* What to do *
Each line of the data below from the one holding "Viewport: 787px width, 500px height." to the one holding "This screenshot has height=598, width=1536.", inclusive, is to be reproduced exactly; no other line belongs in the answer.

Records from a data collection:
┄┄┄┄┄┄┄┄┄┄
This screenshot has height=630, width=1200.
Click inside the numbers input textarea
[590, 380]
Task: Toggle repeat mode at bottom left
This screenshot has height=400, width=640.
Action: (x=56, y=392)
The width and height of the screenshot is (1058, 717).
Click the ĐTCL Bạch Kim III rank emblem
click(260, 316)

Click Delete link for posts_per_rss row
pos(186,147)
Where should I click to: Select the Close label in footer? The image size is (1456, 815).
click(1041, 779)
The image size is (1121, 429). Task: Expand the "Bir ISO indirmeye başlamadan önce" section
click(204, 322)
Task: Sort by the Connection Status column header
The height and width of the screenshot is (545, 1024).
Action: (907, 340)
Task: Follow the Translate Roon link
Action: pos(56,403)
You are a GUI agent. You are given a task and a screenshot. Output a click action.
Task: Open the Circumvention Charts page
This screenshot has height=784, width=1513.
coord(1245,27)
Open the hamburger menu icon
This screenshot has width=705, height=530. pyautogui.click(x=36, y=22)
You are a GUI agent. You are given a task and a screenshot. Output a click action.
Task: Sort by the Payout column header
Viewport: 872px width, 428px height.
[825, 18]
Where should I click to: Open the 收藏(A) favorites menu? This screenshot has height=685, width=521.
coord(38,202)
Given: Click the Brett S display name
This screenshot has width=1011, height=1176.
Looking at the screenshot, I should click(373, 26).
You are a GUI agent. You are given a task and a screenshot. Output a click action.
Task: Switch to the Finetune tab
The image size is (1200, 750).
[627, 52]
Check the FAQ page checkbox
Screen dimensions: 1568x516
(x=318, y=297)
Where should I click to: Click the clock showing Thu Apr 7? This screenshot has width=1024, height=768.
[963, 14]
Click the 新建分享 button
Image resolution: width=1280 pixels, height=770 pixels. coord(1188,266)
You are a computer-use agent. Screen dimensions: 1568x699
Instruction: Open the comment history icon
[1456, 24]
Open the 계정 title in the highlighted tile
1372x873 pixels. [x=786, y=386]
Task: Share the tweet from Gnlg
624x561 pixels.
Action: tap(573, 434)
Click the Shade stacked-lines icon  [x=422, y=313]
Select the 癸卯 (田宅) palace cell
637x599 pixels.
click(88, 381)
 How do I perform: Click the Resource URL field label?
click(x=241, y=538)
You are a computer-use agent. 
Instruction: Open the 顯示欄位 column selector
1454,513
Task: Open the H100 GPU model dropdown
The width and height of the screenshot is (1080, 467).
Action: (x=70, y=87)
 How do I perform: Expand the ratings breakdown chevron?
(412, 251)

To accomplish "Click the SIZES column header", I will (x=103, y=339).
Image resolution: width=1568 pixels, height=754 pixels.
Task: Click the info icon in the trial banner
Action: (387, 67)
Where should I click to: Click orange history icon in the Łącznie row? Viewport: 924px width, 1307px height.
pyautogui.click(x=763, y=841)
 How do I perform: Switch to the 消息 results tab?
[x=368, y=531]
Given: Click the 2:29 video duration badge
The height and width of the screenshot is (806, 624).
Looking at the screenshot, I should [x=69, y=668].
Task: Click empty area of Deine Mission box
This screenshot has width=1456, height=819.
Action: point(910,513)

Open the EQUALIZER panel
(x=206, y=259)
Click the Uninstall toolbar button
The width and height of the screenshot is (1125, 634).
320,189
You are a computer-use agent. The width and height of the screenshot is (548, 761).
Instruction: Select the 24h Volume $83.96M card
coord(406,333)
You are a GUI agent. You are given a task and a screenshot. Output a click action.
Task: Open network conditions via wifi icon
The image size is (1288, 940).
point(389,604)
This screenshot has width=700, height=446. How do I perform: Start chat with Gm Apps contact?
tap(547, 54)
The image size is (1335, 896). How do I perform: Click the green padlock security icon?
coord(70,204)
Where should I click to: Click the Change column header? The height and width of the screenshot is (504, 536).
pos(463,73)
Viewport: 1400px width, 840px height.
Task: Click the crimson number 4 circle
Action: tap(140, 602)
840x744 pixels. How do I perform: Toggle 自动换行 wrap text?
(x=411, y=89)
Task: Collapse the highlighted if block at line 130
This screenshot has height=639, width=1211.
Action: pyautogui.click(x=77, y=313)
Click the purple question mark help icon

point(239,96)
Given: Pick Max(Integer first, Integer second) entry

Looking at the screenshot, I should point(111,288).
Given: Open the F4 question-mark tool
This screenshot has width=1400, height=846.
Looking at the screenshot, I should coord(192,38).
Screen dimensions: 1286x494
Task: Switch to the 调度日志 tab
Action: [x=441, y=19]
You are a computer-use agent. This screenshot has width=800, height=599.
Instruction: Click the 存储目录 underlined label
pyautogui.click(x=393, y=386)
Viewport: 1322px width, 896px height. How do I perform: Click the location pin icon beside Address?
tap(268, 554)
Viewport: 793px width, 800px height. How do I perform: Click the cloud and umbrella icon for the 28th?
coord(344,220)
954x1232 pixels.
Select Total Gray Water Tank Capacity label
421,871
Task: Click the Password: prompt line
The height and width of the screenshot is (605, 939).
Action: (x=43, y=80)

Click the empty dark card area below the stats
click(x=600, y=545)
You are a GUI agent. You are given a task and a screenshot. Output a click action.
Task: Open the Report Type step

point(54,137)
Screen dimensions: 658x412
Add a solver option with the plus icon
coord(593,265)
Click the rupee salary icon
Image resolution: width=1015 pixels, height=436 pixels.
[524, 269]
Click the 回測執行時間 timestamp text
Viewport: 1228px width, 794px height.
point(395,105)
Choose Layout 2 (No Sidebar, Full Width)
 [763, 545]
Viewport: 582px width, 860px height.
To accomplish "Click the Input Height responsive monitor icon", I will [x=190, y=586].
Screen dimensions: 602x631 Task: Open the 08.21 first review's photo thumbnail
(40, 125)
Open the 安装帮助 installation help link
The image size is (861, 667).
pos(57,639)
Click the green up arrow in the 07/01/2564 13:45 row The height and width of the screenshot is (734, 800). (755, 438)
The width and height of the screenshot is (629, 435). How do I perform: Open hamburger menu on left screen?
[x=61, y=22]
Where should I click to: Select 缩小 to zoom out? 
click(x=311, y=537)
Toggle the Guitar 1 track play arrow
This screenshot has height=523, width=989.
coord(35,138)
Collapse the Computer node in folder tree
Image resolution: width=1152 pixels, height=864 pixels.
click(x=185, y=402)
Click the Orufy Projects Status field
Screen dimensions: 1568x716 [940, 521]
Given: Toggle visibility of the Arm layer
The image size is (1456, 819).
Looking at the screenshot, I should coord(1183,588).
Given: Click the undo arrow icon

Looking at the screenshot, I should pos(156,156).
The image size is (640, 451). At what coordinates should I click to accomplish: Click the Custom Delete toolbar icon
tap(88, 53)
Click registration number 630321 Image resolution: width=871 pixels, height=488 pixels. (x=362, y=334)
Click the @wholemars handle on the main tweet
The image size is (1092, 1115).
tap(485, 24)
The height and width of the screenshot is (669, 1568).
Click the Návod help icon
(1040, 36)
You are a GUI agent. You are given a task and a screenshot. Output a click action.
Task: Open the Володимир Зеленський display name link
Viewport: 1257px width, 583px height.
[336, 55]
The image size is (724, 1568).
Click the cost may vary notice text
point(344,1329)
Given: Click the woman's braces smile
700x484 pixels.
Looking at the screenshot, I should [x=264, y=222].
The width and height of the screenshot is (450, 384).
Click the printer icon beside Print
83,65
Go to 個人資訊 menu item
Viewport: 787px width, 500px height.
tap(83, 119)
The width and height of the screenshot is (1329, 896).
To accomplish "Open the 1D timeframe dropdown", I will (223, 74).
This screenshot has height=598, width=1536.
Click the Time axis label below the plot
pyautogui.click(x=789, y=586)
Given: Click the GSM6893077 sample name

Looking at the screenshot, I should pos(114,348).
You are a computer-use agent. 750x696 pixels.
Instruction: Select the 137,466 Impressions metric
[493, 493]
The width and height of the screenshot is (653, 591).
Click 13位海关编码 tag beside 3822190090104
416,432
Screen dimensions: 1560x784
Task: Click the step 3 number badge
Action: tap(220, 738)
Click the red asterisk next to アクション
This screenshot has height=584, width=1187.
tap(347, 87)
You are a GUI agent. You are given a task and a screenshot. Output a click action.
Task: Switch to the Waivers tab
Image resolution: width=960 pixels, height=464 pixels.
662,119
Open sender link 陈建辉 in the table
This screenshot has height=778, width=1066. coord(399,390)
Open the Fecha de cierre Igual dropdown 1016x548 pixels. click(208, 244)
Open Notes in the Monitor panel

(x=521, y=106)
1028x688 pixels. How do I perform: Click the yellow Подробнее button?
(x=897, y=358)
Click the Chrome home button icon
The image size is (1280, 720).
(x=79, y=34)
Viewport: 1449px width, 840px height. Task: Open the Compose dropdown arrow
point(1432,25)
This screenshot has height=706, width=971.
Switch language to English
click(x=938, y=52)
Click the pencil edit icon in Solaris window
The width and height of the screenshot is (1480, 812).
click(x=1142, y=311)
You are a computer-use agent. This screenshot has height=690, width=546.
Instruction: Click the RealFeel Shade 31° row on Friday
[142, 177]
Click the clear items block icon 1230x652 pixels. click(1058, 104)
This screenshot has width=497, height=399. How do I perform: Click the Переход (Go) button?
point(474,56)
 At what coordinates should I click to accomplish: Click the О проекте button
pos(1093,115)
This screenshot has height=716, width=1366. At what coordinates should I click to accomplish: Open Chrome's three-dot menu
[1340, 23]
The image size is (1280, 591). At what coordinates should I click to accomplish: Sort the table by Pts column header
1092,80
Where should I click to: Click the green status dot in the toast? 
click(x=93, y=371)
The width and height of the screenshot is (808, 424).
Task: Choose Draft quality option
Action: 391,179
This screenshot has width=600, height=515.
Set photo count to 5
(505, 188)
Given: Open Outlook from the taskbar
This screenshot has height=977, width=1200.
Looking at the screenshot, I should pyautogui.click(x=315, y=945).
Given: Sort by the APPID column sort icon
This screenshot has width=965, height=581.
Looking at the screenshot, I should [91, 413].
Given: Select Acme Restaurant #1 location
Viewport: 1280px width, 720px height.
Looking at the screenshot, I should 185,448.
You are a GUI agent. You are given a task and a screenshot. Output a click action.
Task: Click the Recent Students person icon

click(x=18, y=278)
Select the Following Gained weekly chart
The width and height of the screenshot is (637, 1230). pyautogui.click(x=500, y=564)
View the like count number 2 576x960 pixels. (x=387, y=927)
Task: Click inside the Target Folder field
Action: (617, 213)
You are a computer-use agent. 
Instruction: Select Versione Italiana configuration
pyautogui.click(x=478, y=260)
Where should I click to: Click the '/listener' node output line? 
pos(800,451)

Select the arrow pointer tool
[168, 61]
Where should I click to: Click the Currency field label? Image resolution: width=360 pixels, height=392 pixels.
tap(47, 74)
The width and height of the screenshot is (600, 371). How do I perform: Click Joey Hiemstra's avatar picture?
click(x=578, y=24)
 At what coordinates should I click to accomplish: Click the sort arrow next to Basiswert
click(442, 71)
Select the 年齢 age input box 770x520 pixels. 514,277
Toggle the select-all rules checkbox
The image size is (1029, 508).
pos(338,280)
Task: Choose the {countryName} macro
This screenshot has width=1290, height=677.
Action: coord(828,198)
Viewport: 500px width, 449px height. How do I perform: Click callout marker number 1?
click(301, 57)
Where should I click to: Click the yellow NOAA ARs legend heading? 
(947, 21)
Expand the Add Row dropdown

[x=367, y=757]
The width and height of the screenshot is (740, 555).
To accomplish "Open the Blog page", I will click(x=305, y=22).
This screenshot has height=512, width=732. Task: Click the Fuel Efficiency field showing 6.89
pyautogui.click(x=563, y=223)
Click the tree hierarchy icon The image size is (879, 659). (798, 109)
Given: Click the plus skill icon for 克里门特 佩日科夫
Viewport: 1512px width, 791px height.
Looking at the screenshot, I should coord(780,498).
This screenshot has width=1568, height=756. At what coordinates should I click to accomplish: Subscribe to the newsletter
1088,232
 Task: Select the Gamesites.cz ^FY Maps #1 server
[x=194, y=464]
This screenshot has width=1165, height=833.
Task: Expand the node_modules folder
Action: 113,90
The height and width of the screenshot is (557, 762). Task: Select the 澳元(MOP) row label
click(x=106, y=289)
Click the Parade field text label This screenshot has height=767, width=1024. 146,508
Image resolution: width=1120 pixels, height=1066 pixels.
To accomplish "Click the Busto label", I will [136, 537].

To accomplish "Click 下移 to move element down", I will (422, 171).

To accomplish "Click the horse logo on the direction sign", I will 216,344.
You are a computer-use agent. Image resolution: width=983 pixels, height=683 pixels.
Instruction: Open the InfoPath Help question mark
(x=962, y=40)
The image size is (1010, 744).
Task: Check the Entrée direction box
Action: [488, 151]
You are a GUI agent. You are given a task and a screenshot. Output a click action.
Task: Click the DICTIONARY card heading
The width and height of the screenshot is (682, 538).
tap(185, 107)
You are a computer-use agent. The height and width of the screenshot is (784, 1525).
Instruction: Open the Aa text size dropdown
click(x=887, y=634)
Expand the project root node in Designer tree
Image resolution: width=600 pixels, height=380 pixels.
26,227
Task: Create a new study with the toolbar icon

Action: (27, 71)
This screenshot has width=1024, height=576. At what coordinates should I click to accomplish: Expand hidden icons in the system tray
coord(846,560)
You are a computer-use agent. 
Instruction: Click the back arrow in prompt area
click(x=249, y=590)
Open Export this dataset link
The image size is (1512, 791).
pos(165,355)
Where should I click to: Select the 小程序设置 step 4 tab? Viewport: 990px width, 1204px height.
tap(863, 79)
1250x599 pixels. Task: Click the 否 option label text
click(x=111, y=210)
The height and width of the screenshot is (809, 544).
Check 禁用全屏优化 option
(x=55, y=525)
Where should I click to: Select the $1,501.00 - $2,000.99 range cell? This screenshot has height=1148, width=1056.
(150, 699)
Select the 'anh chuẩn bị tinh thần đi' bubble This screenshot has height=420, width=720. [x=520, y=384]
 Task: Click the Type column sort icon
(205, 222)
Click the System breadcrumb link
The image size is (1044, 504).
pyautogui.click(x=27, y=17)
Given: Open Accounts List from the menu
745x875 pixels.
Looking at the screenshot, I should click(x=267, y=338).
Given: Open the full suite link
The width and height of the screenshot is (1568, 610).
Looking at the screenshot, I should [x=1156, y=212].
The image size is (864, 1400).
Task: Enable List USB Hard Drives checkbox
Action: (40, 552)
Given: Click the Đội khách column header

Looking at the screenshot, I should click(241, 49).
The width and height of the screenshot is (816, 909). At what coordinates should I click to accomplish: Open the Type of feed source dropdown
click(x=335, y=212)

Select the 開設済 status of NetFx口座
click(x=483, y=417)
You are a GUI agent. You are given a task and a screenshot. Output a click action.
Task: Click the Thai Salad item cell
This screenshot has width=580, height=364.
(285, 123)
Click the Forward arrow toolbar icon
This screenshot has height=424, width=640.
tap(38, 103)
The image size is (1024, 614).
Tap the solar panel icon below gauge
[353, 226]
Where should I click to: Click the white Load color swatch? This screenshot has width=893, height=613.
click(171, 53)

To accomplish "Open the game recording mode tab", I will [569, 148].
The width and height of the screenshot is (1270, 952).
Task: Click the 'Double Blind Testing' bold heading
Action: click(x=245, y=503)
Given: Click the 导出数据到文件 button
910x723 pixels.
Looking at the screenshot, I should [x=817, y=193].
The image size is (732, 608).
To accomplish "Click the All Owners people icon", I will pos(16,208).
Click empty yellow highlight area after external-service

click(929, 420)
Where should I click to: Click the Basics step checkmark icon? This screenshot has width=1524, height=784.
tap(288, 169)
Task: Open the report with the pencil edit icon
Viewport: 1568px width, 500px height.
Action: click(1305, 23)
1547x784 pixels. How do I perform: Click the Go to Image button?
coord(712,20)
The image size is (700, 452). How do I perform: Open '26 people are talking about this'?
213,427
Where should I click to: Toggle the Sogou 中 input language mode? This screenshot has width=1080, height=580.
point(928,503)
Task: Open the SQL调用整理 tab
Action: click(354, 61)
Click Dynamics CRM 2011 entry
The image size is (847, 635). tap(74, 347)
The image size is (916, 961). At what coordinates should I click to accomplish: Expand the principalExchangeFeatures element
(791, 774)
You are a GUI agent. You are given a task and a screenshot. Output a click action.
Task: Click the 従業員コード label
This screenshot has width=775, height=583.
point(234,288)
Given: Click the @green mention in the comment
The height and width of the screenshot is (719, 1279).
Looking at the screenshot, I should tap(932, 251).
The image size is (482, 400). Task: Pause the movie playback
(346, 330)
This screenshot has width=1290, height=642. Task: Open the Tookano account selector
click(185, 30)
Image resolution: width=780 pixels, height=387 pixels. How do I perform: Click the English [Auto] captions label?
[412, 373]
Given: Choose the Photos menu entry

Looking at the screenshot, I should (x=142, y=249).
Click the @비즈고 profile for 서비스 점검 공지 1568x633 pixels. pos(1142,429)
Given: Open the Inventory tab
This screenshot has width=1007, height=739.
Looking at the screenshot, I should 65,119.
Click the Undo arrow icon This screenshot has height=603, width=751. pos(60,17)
┄┄┄┄┄┄┄┄┄┄
* Finished exercise *
Viewport: 787px width, 500px height.
tap(83, 119)
The width and height of the screenshot is (1329, 896).
To accomplish "Open the 1D timeframe dropdown", I will (223, 74).
This screenshot has height=598, width=1536.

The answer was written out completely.